(Saved data entries)
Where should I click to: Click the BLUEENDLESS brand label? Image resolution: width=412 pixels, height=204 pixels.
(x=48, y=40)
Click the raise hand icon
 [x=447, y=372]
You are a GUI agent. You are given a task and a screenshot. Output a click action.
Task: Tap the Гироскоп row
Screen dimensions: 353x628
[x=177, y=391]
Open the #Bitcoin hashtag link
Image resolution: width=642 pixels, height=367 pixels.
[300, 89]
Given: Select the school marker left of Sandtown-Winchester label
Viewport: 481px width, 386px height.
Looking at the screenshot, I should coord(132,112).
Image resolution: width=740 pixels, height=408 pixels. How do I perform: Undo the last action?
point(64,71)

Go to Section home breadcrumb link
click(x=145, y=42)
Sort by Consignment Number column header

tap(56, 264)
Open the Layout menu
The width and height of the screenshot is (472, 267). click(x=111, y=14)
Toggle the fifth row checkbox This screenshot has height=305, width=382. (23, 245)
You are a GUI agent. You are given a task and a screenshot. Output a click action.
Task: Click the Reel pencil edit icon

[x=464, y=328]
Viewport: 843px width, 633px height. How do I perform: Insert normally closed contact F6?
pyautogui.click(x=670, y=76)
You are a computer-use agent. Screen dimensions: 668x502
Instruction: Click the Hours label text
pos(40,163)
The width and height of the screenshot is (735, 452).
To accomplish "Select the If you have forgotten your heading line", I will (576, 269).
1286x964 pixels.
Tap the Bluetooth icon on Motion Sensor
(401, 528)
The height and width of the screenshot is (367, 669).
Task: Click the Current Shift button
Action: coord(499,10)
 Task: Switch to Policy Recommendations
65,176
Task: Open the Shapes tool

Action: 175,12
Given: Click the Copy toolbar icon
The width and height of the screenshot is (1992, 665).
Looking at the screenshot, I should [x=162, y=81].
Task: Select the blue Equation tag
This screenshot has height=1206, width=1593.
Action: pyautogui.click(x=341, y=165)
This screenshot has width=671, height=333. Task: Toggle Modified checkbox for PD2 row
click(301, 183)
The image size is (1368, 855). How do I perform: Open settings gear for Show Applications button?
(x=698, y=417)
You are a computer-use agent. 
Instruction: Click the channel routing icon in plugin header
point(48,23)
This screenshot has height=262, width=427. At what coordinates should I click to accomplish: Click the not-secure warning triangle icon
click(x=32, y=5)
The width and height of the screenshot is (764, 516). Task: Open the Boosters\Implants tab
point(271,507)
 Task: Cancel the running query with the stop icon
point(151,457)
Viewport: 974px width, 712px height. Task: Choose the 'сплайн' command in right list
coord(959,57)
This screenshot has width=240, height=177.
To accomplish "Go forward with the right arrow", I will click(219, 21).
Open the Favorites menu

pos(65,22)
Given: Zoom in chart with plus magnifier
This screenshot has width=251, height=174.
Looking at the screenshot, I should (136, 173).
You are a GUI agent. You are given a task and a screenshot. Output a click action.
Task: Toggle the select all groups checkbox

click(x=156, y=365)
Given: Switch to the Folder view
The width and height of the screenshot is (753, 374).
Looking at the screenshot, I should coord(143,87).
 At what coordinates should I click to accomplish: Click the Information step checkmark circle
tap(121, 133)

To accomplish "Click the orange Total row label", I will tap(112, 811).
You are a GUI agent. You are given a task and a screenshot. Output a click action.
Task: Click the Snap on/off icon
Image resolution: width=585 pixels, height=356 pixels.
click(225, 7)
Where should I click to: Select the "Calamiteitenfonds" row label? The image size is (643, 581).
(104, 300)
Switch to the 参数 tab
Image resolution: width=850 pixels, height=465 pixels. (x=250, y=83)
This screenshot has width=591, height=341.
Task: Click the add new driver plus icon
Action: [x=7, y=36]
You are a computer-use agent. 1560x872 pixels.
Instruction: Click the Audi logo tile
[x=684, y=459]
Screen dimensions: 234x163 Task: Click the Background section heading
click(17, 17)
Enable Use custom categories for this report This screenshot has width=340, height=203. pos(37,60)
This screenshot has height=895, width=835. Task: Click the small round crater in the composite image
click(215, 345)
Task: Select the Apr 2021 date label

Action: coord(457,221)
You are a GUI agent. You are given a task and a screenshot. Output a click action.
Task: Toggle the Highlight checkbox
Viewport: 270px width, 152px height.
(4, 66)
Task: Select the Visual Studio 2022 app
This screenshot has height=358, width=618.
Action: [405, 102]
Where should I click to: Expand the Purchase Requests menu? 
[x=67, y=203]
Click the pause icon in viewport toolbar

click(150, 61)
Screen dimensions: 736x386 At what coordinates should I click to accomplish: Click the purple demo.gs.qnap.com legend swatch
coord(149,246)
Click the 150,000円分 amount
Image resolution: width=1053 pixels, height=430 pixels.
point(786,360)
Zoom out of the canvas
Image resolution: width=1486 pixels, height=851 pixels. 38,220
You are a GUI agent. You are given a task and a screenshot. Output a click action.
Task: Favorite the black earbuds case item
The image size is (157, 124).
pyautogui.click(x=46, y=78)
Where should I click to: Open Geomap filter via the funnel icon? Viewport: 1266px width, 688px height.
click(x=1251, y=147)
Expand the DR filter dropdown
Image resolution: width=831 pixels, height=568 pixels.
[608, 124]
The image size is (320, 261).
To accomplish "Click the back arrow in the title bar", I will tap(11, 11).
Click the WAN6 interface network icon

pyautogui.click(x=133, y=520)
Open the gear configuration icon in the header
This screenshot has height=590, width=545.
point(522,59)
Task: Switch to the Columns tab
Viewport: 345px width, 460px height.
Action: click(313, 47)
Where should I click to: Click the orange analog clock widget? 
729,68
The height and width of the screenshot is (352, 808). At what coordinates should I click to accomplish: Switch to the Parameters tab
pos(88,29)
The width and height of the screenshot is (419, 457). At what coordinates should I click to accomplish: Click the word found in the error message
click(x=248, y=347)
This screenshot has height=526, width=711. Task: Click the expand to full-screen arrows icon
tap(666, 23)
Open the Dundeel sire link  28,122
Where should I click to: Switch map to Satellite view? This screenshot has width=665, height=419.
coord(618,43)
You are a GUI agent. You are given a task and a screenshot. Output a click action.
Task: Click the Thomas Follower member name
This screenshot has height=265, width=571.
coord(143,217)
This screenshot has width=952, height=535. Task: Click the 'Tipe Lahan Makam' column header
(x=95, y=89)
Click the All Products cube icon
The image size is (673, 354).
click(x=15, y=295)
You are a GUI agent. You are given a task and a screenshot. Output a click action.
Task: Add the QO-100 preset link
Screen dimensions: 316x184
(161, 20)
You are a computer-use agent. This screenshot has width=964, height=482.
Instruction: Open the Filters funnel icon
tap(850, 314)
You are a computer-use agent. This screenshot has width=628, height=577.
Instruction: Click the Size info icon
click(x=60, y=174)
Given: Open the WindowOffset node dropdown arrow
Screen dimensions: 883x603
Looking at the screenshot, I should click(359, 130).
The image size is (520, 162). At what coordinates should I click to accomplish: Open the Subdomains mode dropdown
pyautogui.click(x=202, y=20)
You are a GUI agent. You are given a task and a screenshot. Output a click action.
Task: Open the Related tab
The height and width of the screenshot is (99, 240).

▸ **Task details**
Using the records above as the source, restate each line verbatim.

▸ **Finished task**
Where should I click to: Click the BLUEENDLESS brand label? Image resolution: width=412 pixels, height=204 pixels.
(x=48, y=40)
Click the raise hand icon
 [x=447, y=372]
You are a GUI agent. You are given a task and a screenshot. Output a click action.
Task: Tap the Гироскоп row
Screen dimensions: 353x628
[x=177, y=391]
Open the #Bitcoin hashtag link
Image resolution: width=642 pixels, height=367 pixels.
[300, 89]
Given: Select the school marker left of Sandtown-Winchester label
Viewport: 481px width, 386px height.
Looking at the screenshot, I should coord(132,112).
Image resolution: width=740 pixels, height=408 pixels. How do I perform: Undo the last action?
point(64,71)

Go to Section home breadcrumb link
click(x=145, y=42)
Sort by Consignment Number column header

tap(56, 264)
Open the Layout menu
The width and height of the screenshot is (472, 267). click(x=111, y=14)
Toggle the fifth row checkbox This screenshot has height=305, width=382. (23, 245)
You are a GUI agent. You are given a task and a screenshot. Output a click action.
Task: Click the Reel pencil edit icon

[x=464, y=328]
Viewport: 843px width, 633px height. How do I perform: Insert normally closed contact F6?
pyautogui.click(x=670, y=76)
You are a computer-use agent. Screen dimensions: 668x502
Instruction: Click the Hours label text
pos(40,163)
The width and height of the screenshot is (735, 452).
To accomplish "Select the If you have forgotten your heading line", I will (576, 269).
1286x964 pixels.
Tap the Bluetooth icon on Motion Sensor
(401, 528)
The height and width of the screenshot is (367, 669).
Task: Click the Current Shift button
Action: coord(499,10)
 Task: Switch to Policy Recommendations
65,176
Task: Open the Shapes tool

Action: 175,12
Given: Click the Copy toolbar icon
The width and height of the screenshot is (1992, 665).
Looking at the screenshot, I should [x=162, y=81].
Task: Select the blue Equation tag
This screenshot has height=1206, width=1593.
Action: pyautogui.click(x=341, y=165)
This screenshot has width=671, height=333. Task: Toggle Modified checkbox for PD2 row
click(301, 183)
The image size is (1368, 855). How do I perform: Open settings gear for Show Applications button?
(x=698, y=417)
You are a computer-use agent. 
Instruction: Click the channel routing icon in plugin header
point(48,23)
This screenshot has height=262, width=427. At what coordinates should I click to accomplish: Click the not-secure warning triangle icon
click(x=32, y=5)
The width and height of the screenshot is (764, 516). Task: Open the Boosters\Implants tab
point(271,507)
 Task: Cancel the running query with the stop icon
point(151,457)
Viewport: 974px width, 712px height. Task: Choose the 'сплайн' command in right list
coord(959,57)
This screenshot has width=240, height=177.
To accomplish "Go forward with the right arrow", I will click(219, 21).
Open the Favorites menu

pos(65,22)
Given: Zoom in chart with plus magnifier
This screenshot has width=251, height=174.
Looking at the screenshot, I should (136, 173).
You are a GUI agent. You are given a task and a screenshot. Output a click action.
Task: Toggle the select all groups checkbox

click(x=156, y=365)
Given: Switch to the Folder view
The width and height of the screenshot is (753, 374).
Looking at the screenshot, I should coord(143,87).
 At what coordinates should I click to accomplish: Click the Information step checkmark circle
tap(121, 133)

To accomplish "Click the orange Total row label", I will tap(112, 811).
You are a GUI agent. You are given a task and a screenshot. Output a click action.
Task: Click the Snap on/off icon
Image resolution: width=585 pixels, height=356 pixels.
click(225, 7)
Where should I click to: Select the "Calamiteitenfonds" row label? The image size is (643, 581).
(104, 300)
Switch to the 参数 tab
Image resolution: width=850 pixels, height=465 pixels. (x=250, y=83)
This screenshot has width=591, height=341.
Task: Click the add new driver plus icon
Action: [x=7, y=36]
You are a computer-use agent. 1560x872 pixels.
Instruction: Click the Audi logo tile
[x=684, y=459]
Screen dimensions: 234x163 Task: Click the Background section heading
click(17, 17)
Enable Use custom categories for this report This screenshot has width=340, height=203. pos(37,60)
This screenshot has height=895, width=835. Task: Click the small round crater in the composite image
click(215, 345)
Task: Select the Apr 2021 date label

Action: coord(457,221)
You are a GUI agent. You are given a task and a screenshot. Output a click action.
Task: Toggle the Highlight checkbox
Viewport: 270px width, 152px height.
(4, 66)
Task: Select the Visual Studio 2022 app
This screenshot has height=358, width=618.
Action: [405, 102]
Where should I click to: Expand the Purchase Requests menu? 
[x=67, y=203]
Click the pause icon in viewport toolbar

click(150, 61)
Screen dimensions: 736x386 At what coordinates should I click to accomplish: Click the purple demo.gs.qnap.com legend swatch
coord(149,246)
Click the 150,000円分 amount
Image resolution: width=1053 pixels, height=430 pixels.
point(786,360)
Zoom out of the canvas
Image resolution: width=1486 pixels, height=851 pixels. 38,220
You are a GUI agent. You are given a task and a screenshot. Output a click action.
Task: Favorite the black earbuds case item
The image size is (157, 124).
pyautogui.click(x=46, y=78)
Where should I click to: Open Geomap filter via the funnel icon? Viewport: 1266px width, 688px height.
click(x=1251, y=147)
Expand the DR filter dropdown
Image resolution: width=831 pixels, height=568 pixels.
[608, 124]
The image size is (320, 261).
To accomplish "Click the back arrow in the title bar", I will tap(11, 11).
Click the WAN6 interface network icon

pyautogui.click(x=133, y=520)
Open the gear configuration icon in the header
This screenshot has height=590, width=545.
point(522,59)
Task: Switch to the Columns tab
Viewport: 345px width, 460px height.
Action: click(313, 47)
Where should I click to: Click the orange analog clock widget? 
729,68
The height and width of the screenshot is (352, 808). At what coordinates should I click to accomplish: Switch to the Parameters tab
pos(88,29)
The width and height of the screenshot is (419, 457). At what coordinates should I click to accomplish: Click the word found in the error message
click(x=248, y=347)
This screenshot has height=526, width=711. Task: Click the expand to full-screen arrows icon
tap(666, 23)
Open the Dundeel sire link  28,122
Where should I click to: Switch map to Satellite view? This screenshot has width=665, height=419.
coord(618,43)
You are a GUI agent. You are given a task and a screenshot. Output a click action.
Task: Click the Thomas Follower member name
This screenshot has height=265, width=571.
coord(143,217)
This screenshot has width=952, height=535. Task: Click the 'Tipe Lahan Makam' column header
(x=95, y=89)
Click the All Products cube icon
The image size is (673, 354).
click(x=15, y=295)
You are a GUI agent. You are given a task and a screenshot. Output a click action.
Task: Add the QO-100 preset link
Screen dimensions: 316x184
(161, 20)
You are a computer-use agent. This screenshot has width=964, height=482.
Instruction: Open the Filters funnel icon
tap(850, 314)
You are a computer-use agent. This screenshot has width=628, height=577.
Instruction: Click the Size info icon
click(x=60, y=174)
Given: Open the WindowOffset node dropdown arrow
Screen dimensions: 883x603
Looking at the screenshot, I should click(359, 130).
The image size is (520, 162). At what coordinates should I click to accomplish: Open the Subdomains mode dropdown
pyautogui.click(x=202, y=20)
You are a GUI agent. You are given a task and a screenshot. Output a click action.
Task: Open the Related tab
The height and width of the screenshot is (99, 240).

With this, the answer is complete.